Purpose: To develop and calibrate a cardiovascular disease microsimulation (CVDM) model using the validated cell-based Coronary Heart Disease (CHD) Policy Model and national vital statistics.
Methods: The CVDM was programmed in TreeAge, and states for annual cycles were CVD-free, stroke, coronary heart disease, having both coronary heart disease and stroke, and death. Individual characteristics (sex, age, body mass index, blood pressure, lipid profile, and hypertension treatment, smoking and diabetes) for 35-44 year-olds who were free of CVD were obtained from U.S. National Health and Nutrition Examination Surveys (NHANES) 1999-2008 in order to create nationally-representative simulation cohorts. Annual probabilities of developing the first CVD event or non-CVD death were estimated using multivariate logistic regressions estimated from Framingham Heart Study. Annual risk factor changes and weight gain over time were estimated from NHANES. We calibrated the model by comparing model output with a validated, cell-based Markov model of U.S. adults, the CHD Policy Model, using criteria within 5% of incidence and 1% of mortality rates, as well as visual inspection. Another calibration target was age, sex, and cause-specific mortality rates from 2010 U.S. vital statistics. We simulated 10000 40-year-old male and 10000 female individuals for 30-years or until death. Annual and cumulative CVD incidence, CVD mortality, and non-CVD mortality were computed from the model output.

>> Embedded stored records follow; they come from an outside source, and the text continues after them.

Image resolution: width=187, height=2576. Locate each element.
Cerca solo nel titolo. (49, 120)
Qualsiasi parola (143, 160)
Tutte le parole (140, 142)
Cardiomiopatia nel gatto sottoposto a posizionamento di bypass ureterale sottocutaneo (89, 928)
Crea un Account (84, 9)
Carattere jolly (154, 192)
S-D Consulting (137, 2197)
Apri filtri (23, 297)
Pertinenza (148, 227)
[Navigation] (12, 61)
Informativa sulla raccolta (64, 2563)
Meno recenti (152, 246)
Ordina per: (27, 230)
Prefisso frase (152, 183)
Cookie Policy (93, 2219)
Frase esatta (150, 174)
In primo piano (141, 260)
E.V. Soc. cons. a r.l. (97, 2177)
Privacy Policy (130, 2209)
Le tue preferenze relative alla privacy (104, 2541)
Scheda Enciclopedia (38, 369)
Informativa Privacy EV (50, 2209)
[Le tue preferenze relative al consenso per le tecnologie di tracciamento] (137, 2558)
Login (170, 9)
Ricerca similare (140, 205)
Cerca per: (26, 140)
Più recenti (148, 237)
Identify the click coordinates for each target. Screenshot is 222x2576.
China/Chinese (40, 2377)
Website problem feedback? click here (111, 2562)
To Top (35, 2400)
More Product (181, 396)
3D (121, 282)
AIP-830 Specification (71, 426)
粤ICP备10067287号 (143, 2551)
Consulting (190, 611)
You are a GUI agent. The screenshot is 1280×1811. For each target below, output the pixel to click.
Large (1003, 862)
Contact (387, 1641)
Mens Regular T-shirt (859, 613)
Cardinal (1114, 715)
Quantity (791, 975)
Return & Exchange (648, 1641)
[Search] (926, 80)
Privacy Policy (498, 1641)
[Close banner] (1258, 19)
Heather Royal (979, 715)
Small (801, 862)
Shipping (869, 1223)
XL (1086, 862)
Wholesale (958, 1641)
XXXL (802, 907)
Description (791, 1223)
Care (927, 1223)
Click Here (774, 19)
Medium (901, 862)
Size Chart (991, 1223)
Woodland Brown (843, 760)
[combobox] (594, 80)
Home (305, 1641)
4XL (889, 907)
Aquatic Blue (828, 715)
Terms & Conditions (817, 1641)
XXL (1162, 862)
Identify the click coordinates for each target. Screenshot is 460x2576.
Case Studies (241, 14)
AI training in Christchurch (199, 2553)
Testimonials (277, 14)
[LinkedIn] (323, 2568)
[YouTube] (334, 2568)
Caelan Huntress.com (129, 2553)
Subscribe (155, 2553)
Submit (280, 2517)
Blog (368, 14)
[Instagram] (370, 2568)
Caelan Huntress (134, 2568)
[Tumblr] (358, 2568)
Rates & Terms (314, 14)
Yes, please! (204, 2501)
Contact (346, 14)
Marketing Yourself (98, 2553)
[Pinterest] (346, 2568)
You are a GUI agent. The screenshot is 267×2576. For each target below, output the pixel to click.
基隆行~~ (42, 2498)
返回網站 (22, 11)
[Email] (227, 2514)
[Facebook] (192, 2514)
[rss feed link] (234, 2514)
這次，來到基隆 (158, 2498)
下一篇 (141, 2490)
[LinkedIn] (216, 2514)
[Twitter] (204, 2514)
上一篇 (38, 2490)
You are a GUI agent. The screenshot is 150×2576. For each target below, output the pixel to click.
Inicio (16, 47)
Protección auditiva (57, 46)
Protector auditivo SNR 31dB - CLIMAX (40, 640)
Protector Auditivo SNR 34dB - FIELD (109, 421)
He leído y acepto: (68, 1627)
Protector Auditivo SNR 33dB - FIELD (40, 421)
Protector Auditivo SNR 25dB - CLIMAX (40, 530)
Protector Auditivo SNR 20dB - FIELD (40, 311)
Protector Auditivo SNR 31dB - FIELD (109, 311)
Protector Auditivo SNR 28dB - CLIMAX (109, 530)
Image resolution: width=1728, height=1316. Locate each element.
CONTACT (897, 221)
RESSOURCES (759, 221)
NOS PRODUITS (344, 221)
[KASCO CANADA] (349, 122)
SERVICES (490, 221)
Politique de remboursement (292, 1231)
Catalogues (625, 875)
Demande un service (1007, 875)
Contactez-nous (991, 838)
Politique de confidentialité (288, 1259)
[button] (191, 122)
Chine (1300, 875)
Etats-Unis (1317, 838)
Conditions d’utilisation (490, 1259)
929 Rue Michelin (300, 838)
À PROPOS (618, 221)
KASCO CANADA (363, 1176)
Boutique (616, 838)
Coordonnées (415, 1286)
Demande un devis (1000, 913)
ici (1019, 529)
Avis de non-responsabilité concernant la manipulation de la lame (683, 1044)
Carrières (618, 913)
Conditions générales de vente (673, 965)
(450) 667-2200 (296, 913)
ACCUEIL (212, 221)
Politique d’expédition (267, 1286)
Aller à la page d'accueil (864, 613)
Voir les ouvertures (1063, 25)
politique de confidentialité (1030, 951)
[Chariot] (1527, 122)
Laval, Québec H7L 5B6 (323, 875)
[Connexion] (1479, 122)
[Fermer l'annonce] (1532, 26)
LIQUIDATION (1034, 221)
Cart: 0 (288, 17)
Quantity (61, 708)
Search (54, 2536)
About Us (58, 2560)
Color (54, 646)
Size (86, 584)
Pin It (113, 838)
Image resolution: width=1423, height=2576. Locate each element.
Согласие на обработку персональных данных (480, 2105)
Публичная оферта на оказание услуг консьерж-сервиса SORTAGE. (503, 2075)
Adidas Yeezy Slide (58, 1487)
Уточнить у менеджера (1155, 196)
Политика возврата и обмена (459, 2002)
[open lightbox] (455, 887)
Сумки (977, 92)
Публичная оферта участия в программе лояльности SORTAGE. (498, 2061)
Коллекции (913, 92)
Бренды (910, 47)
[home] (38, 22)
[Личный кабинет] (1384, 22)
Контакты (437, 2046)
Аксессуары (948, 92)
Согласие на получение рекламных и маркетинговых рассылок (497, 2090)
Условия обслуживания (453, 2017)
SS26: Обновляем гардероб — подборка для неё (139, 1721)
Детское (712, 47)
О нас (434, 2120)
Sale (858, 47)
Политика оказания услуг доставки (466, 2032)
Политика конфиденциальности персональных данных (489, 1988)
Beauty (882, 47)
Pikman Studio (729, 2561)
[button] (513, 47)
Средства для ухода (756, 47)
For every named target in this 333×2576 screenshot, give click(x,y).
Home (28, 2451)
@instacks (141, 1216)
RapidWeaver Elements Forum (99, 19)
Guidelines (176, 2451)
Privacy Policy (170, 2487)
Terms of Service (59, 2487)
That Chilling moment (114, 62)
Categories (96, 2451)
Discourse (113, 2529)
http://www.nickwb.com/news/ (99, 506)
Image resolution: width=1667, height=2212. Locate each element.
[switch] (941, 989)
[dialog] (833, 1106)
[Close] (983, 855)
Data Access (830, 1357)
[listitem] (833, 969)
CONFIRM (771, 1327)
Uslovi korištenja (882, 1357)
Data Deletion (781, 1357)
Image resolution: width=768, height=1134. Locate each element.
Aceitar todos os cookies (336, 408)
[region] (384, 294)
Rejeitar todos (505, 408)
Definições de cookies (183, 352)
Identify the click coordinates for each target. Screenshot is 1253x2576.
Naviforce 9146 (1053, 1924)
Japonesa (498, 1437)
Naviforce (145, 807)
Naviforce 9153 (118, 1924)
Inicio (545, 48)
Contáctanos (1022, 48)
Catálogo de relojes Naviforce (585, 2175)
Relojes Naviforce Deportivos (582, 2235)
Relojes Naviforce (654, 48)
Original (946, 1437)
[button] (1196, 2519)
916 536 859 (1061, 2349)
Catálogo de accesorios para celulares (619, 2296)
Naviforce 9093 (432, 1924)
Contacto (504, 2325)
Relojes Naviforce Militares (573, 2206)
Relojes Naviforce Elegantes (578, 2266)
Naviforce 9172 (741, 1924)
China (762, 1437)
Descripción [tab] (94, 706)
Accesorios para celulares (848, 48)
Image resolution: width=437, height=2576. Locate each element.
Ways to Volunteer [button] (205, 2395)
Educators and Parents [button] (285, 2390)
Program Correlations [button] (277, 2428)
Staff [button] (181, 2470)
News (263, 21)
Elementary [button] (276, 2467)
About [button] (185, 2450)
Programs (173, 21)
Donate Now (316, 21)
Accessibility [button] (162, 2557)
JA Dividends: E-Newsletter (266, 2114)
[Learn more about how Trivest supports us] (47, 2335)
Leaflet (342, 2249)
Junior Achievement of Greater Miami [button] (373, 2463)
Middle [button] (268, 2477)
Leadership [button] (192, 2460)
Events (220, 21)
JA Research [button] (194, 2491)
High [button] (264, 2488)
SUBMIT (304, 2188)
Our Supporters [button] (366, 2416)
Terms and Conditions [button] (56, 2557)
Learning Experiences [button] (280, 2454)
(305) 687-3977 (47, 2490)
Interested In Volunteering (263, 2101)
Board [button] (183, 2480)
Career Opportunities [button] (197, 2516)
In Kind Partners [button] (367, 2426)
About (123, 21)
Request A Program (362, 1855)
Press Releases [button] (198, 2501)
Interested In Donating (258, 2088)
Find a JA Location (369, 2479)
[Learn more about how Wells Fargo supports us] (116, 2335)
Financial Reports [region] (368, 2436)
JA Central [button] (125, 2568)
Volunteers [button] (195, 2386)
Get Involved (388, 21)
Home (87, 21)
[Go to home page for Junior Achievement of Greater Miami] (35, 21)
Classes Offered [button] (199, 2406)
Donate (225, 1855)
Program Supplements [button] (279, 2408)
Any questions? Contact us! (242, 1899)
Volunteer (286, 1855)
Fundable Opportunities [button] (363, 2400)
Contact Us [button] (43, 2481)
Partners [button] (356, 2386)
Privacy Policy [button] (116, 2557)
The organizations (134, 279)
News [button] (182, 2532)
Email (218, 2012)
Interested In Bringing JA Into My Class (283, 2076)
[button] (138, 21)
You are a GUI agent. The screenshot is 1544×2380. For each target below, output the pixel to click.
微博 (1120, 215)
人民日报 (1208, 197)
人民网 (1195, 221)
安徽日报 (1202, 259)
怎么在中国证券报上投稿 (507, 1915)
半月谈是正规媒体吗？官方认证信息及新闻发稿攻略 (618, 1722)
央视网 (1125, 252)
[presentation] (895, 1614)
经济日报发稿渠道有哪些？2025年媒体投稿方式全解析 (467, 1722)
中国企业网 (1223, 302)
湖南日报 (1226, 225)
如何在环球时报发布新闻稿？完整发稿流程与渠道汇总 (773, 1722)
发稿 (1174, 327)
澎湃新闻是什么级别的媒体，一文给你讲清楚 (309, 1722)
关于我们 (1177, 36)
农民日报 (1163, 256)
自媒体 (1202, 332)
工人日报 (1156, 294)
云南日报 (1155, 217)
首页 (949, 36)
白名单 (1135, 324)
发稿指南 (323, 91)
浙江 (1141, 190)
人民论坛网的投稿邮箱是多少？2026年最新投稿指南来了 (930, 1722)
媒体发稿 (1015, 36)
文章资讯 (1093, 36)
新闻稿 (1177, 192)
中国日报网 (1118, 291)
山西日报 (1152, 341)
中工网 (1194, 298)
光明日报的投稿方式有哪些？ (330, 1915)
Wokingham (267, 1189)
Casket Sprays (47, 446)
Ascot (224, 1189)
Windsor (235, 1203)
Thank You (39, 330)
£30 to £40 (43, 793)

Results: After CVDM calibration, cumulative 30-year incidence and mortality projections were similar between the CVDM and CHD Policy Model (Table). Within ten-year age intervals between ages 45-74 years, CVDM coronary heart disease and stroke mortality rate estimates were within 1 deaths/1,000 of CHD Policy Model and national vital statistics rates. CVDM coronary heart disease and stroke incidence estimates were within 20 events/1,000 of CHD Policy Model estimates.
Conclusions: Validation is important for positing simulation model accuracy, but nationally representative CVD incidence data are not directly available. An well validated cell-based CVD simulation model can be used in conjunction with national survey and mortality data to validate a new microsimulation model of CVD in U.S. adults.